Aguilera decided to portray her different image and persona from her previous stage name Xtina by adopting a new alter ego called Baby Jane,[38] named after a character of the 1962 film What Ever Happened to Baby Jane?.[39] She also changed her public appearance as she removed her piercings,[40] and dyed her hair platinum blonde,[41] inspired by classic Hollywood movie stars such as Marilyn Monroe, Marlene Dietrich, Carole Lombard and Greta Garbo.[36] The album's photography was taken by German photographer Ellen von Unwerth during three days; on the first and second days, the photos were shot at the Hollywood Dell hotel.[42] Aguilera and von Unwerth moved to Forty Deuce in Hollywood to take images inspired by 1920s burlesque clubs on the last day of the session.[42] The album's cover artwork was revealed in late-June 2006, featuring Aguilera with bright red lipstick and curly blonde hair dressed in white and lounging on a bed.[36][42] Greg Kot from The Baltimore Sun labelled the cover as "a classy retro look, a sign that [Aguilera] is ready for her close-up as the leading lady of the teen brat pack that emerged in the late '90s".[43]

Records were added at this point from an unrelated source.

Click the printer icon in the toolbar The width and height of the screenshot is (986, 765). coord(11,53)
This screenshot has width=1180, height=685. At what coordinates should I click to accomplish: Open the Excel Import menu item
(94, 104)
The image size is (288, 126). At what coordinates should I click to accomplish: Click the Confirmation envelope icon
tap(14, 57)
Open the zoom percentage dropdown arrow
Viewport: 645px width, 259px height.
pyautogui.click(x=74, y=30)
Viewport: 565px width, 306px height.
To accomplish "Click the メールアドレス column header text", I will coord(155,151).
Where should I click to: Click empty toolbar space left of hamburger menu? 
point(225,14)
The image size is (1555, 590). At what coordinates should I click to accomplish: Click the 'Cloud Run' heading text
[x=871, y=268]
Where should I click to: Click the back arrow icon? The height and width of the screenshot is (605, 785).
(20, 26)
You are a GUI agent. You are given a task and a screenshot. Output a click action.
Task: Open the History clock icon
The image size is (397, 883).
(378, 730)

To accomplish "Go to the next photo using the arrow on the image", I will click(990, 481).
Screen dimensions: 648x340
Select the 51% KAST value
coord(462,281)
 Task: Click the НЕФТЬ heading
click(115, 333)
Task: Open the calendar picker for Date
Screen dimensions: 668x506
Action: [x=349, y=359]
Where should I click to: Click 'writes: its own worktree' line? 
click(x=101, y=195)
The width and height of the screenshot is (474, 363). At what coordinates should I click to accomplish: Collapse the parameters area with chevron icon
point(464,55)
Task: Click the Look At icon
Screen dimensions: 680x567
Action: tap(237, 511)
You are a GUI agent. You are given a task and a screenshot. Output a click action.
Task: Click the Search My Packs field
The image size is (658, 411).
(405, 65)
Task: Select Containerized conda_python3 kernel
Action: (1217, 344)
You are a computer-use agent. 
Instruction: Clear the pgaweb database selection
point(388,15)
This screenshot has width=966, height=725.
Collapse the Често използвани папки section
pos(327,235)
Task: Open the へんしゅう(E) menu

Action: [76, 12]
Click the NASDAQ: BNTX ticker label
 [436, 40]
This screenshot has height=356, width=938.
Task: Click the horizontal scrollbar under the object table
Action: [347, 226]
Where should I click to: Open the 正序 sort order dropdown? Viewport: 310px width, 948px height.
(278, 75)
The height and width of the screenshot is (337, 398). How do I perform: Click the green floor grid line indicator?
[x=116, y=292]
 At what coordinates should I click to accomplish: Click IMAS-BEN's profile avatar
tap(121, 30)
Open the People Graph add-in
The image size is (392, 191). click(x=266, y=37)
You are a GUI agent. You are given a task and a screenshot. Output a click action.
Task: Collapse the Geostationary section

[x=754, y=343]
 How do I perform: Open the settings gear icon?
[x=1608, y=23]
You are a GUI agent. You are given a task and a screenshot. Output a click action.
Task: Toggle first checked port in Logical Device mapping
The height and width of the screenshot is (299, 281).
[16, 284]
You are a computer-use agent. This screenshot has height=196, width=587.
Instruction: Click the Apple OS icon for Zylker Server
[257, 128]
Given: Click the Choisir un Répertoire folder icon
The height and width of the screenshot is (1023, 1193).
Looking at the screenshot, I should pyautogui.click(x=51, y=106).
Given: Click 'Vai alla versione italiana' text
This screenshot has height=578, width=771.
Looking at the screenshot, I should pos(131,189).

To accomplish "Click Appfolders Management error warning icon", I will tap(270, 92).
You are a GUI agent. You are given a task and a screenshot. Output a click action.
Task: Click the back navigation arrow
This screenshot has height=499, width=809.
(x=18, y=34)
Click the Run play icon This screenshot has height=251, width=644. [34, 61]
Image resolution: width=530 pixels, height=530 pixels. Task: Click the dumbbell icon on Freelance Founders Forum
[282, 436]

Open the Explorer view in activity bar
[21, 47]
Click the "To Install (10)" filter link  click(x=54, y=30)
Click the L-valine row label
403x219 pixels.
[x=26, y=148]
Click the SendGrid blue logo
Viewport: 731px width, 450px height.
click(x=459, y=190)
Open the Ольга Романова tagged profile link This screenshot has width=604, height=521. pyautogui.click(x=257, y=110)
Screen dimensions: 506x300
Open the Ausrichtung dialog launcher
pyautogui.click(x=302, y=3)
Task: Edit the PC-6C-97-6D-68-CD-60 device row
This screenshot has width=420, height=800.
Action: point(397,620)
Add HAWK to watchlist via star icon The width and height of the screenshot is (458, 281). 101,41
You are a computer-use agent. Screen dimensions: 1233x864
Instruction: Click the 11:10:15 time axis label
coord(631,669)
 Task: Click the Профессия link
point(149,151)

The first track from the album to be made available to the public was "Ain't No Other Man", which was released as the lead single to US contemporary hit radio on June 6, 2006.[44] Aguilera was featured in Pepsi's commercial advertisement, which used "Here to Stay", a track from Back to Basics as its main theme.[45] Shot in multiple territories including Saudi Arabia, Prague, Rio de Janeiro, Tokyo, and in India,[46] the 60-second advertisement premiered on July 14, 2006 worldwide.[47] Alongside the commercial, "Here to Stay" was available for digital download on mobile phones as a promotional record to Aguilera's then-upcoming album.[47] "Hurt" and "Candyman" were serviced as the album's second and third international singles on September 17, 2006,[48] and February 20, 2007,[44] respectively. "Slow Down Baby" was released in Australia only on July 28, 2007,[1] while "Oh Mother" was released in several European territories only in late-2007.[2][3] In January 2008, Aguilera released a music video for the track "Save Me from Myself", following Aguilera giving birth to her son Max Bratman.[49]

Promotion[edit]

Aguilera began her promotion of Back to Basics with a live performance of "Ain't No Other Man" at the 2006 MTV Movie Awards on June 8, 2006.[50] On July 20, Aguilera held a 40-minute concert at Camden Palace Theatre in London, where she performed five songs from her then-upcoming album and two previous singles.[51] On August 16, Aguilera held a release party for the album in New York City.[52] Aguilera performed "Hurt" at the 2006 MTV Video Music Awards on August 31.[53] On September 8, she performed "Candyman" and "Bennie and the Jets" at the Fashion Rocks charity event, the latter was a duet with Elton John.[54][55] Aguilera also sang "Ain't No Other Man", "Hurt" and "Steppin' Out with My Baby" with Tony Bennett on Saturday Night Live on November 11, 2006.[56] "Hurt" was also sung on the "NBC Christmas Thanksgiving Special" in November,[57] and the German television series Wetten, dass..? in December of that year.[58] On December 31, 2006, Aguilera appeared on Dick Clark's New Year's Rockin' Eve and performed "Candyman" and "Fighter".[59]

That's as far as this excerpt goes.